03.04.2016  |  Manfred Gburek
Amerikaner entpuppen sich, durch die europäische Brille betrachtet, von Fall zu Fall als seltsame Spielernaturen. So wie in den vergangenen Tagen, als sie erst Wetten abschlossen, dass die nächste US-Zinserhöhung noch lange auf sich warten lassen werde, um am Freitag trotz eines eher nur durchwachsenen Berichts ihres Arbeitsministeriums auf einmal zu Konjunktur-Optimisten zu mutieren. Eine bessere Konjunktur, so ihr Credo, lasse die Zinserhöhung nun doch wieder näher rücken. Folglich schickten sie die Aktienkurse spontan nach unten, weil hohe Zinsen nicht gut für die Börse sind, und den Goldpreis gleich dazu.

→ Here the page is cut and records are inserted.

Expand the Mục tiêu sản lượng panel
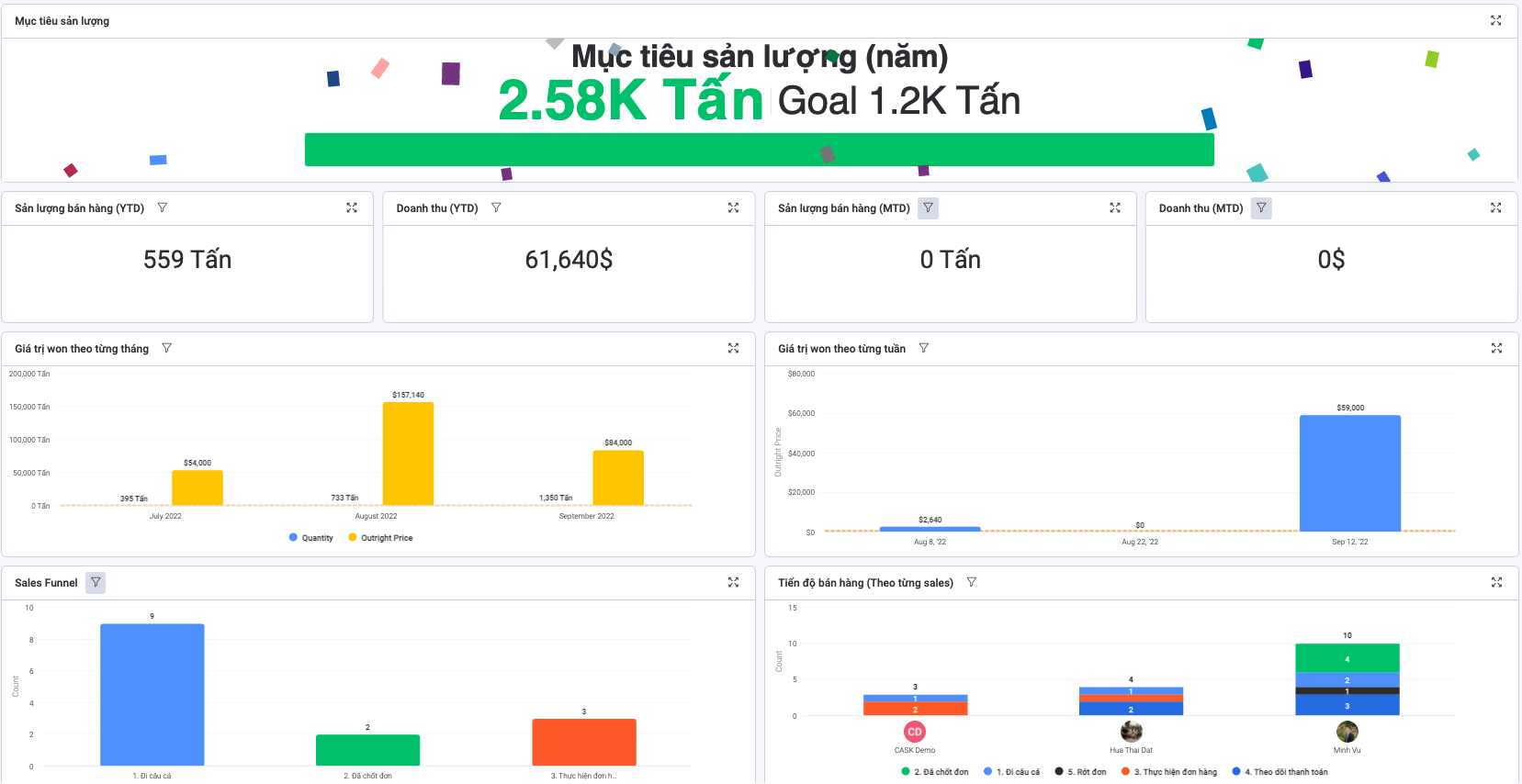The height and width of the screenshot is (784, 1522). pos(1495,20)
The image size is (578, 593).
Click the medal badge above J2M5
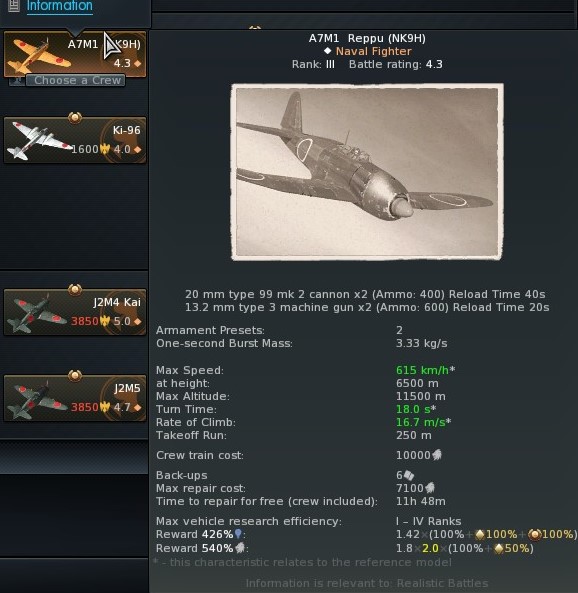pyautogui.click(x=75, y=375)
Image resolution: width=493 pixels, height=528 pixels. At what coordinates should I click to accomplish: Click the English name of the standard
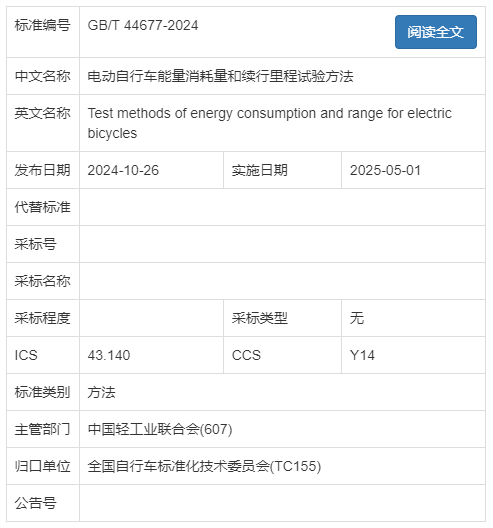tap(269, 123)
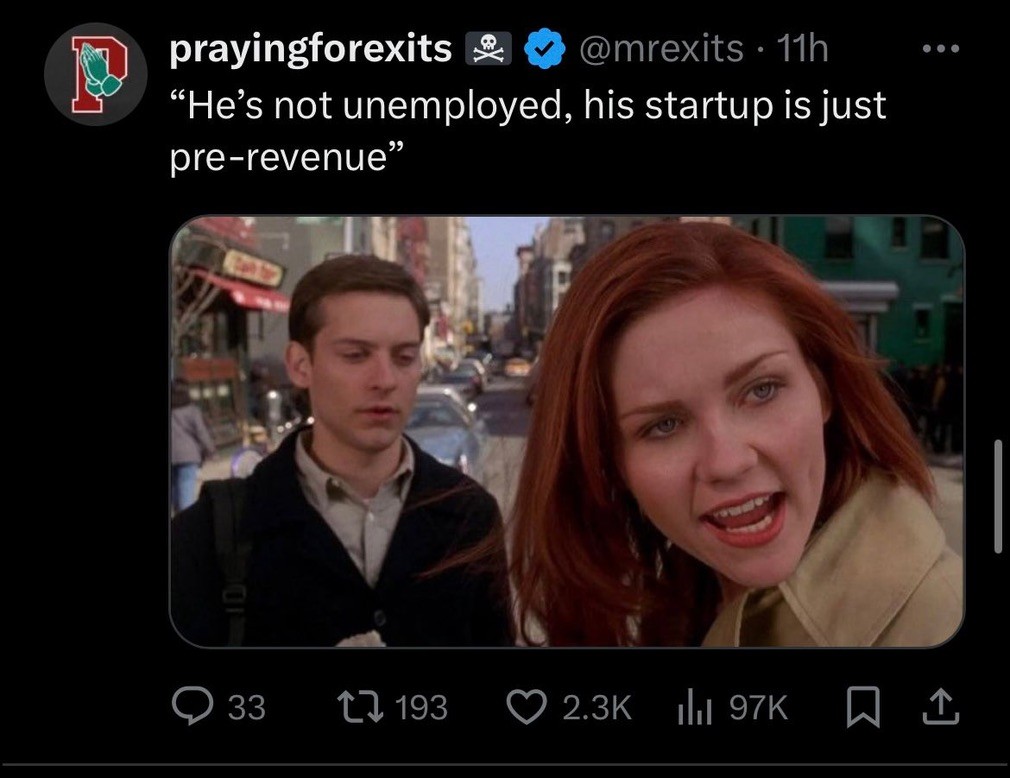The height and width of the screenshot is (778, 1010).
Task: Open the attached movie still image
Action: pyautogui.click(x=566, y=432)
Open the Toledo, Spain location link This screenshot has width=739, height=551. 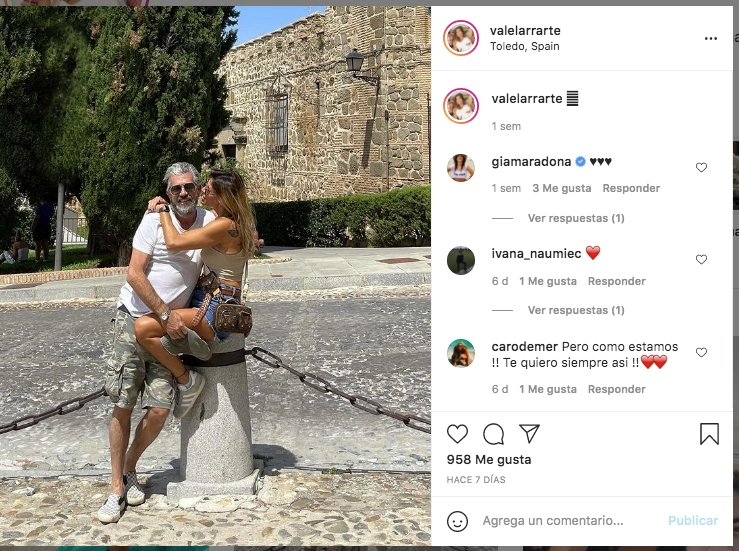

Über die Logik ihres Handelns einschließlich der dahinter verborgenen Gedanken kann man streiten. Fakt ist indes, dass an der Börse Erwartungen gehandelt werden, und die können eben von heute auf morgen umschwenken. Das bringt solchen Anlegern, die gern Erwartungen schüren, um davon zu profitieren, hohe Spielgeld-Gewinne. Ich gehe jede Wette darauf ein, dass sie sich vor Bekanntgabe der Daten zum Arbeitsmarkt kräftig mit Puts bzw. Terminkontrakten auf fallende Aktienkurse und Edelmetallpreise eingedeckt haben.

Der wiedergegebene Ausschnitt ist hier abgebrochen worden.